DATA PROVIDED:
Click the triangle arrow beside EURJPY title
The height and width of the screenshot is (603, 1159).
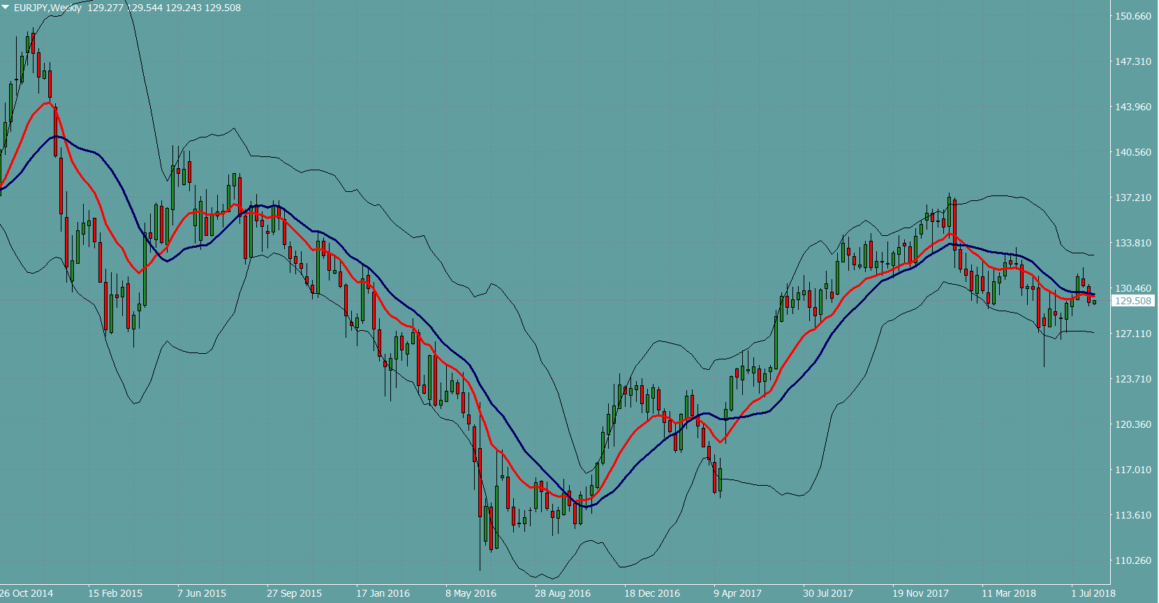click(x=6, y=7)
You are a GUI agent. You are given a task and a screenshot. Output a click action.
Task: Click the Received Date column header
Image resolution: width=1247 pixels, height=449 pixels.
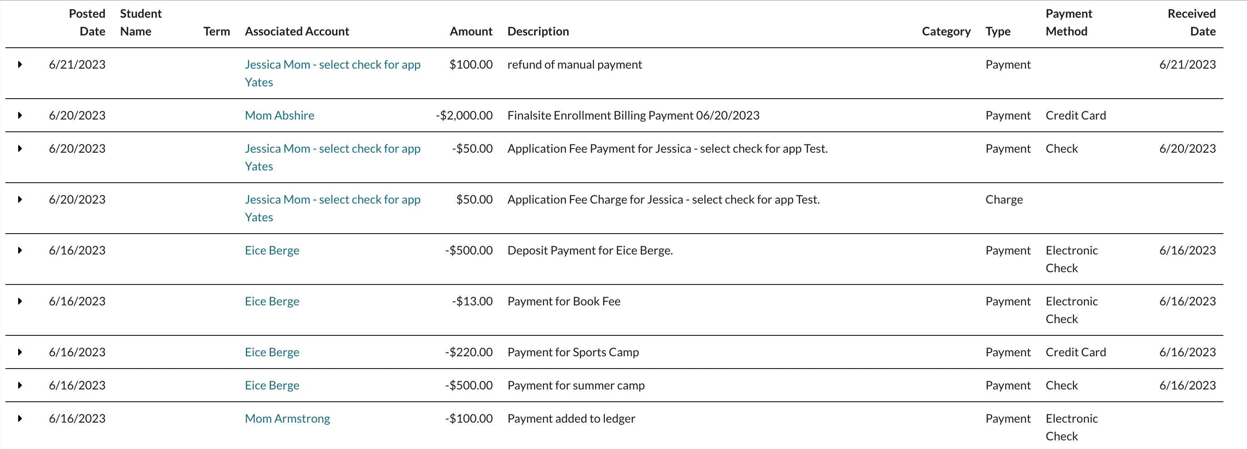pyautogui.click(x=1191, y=23)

PROBLEM REQUIREMENTS: All lines from the one containing "You are a GUI" through the end of the data are to be restated exactly, with nothing else and without the pictures.

WRITTEN REPLY:
You are a GUI agent. You are given a task and a screenshot. Output a click action.
Task: Click the Received Date column header
Image resolution: width=1247 pixels, height=449 pixels.
pyautogui.click(x=1191, y=23)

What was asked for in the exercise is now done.